_READING PASSAGE_
Maintenance scheduling support

For v1: immediate toggle only. No scheduled future transitions.

Post-launch: add a scheduled_at field to the state-change record. A background worker checks for pending scheduled transitions and applies them, writing an audit row attributed to system with the scheduled actor ID in payload_redacted.


Section 6 — Cascading dependencies

Surface dependency graph

The following surfaces have direct functional dependencies on other surfaces. A state change on an upstream surface degrades the dependent surface's functionality even if the dependent surface remains in its current state.

api.raxx.app (Raptor)
  ├── app.raxx.app depends on api.raxx.app (all customer-facing functionality)
  ├── console.raxx.app depends on api.raxx.app (health checks, some data reads)
  └── demo.raxx.app depends on api.raxx.app (demo backtest and strategy flows)

queue service (raxx-queue-prod.herokuapp.com)
  ├── api.raxx.app depends on queue (auth, RBAC, audit)
  ├── app.raxx.app depends on queue (via api.raxx.app)
  └── console.raxx.app depends on queue (customer data reads)

vault.raxx.app (Infisical)
  ├── Velvet rotation service depends on vault (secret reads and writes)
  ├── CI/CD deploy pipeline depends on vault (secret injection at deploy time)
  └── Raptor, Console, Queue depend on vault at startup/config-load time
      Per [[feedback_aws_workloads_use_ssm_not_vault]]: workload runtime secrets
      live in SSM; vault dependency is deploy-time and startup-time only.

tickets.raxx.app (FreeScout)
  └── No functional dependencies from other surfaces. Isolated third-party tool.

status.raxx.app
  └── No functional dependencies. Must remain up even when all other surfaces are down.
      Structurally guaranteed by CF Pages hosting.

console.raxx.app
  └── No inbound functional dependencies from customer surfaces.
      The deploy freeze check (per docs/ops/runbooks/deploy-freeze.md) depends on
      console being reachable; break-glass path (DEPLOY_FREEZE_OVERRIDE GH secret) exists.

getraxx.com, docs.raxx.app, raxx.app, raxx-mockups, raxx-app-previews, internal-docs.raxx.app
  └── Static CF Pages sites. No functional dependencies on other surfaces.

Cascade behavior recommendation: warn-only for v1

Do not implement auto-cascade for v1.

If api.raxx.app is placed in Protect, auto-cascading Protect to app.raxx.app is technically correct (the app is non-functional without the API) but adds complexity, creates a larger blast radius for accidental Protect engagement, and removes the operator's ability to leave the app surface accessible while the API is in maintenance (so customers can read an in-app message rather than encounter a hard Cloudflare error page).

The correct v1 behavior: when api.raxx.app transitions to Protect or Maintenance, the console dashboard displays dependency warnings on all dependent surface tiles — "api.raxx.app is in Protect — this surface may be degraded." The operator decides whether to also Protect dependent surfaces.

_TASK OBJECTIVE_
Could you condense the paragraph in the dependency section that begins "If api.raxx.app is placed in Protect" into a short bulleted list that keeps its main facts? You won't need the material that follows.

_RECORDED INFORMATION_
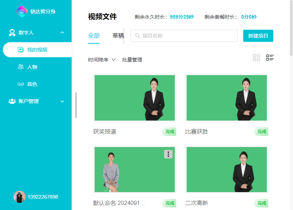
Task: Open the 音色 voice page
Action: click(x=32, y=84)
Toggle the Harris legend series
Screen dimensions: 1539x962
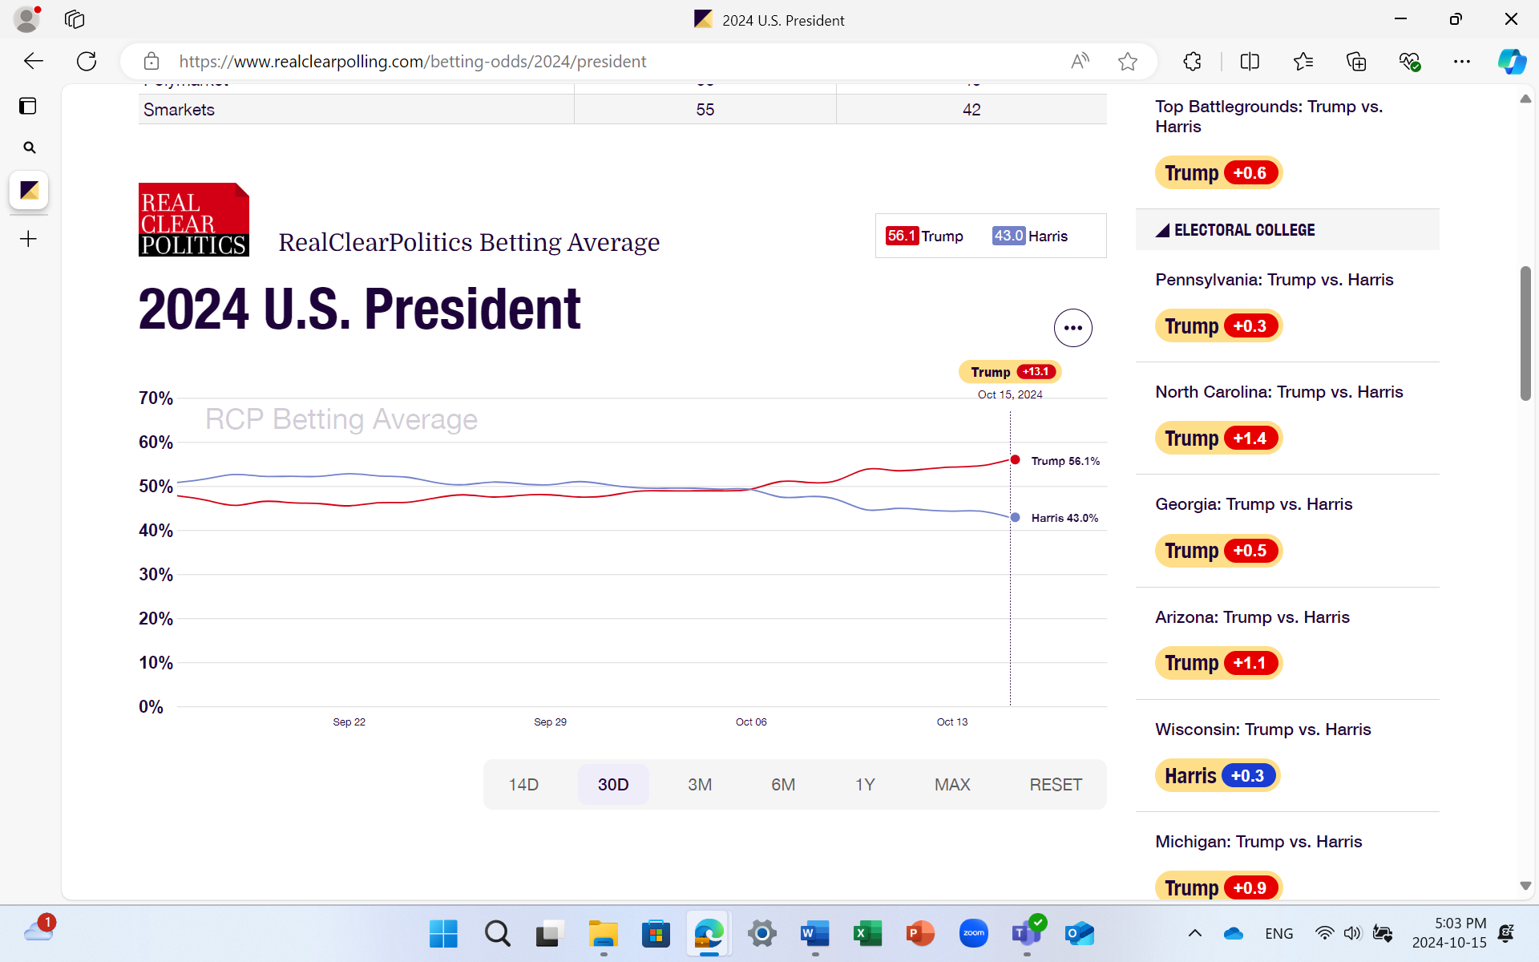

_COMPLETE RESPONSE_
- Auto-cascading Protect from api.raxx.app to app.raxx.app would be technically correct, since the app is non-functional without the API.
- It would add complexity.
- It would create a larger blast radius if Protect were engaged by accident.
- It would remove the operator's ability to keep the app surface accessible while the API is in maintenance, so customers can read an in-app message instead of a hard Cloudflare error page.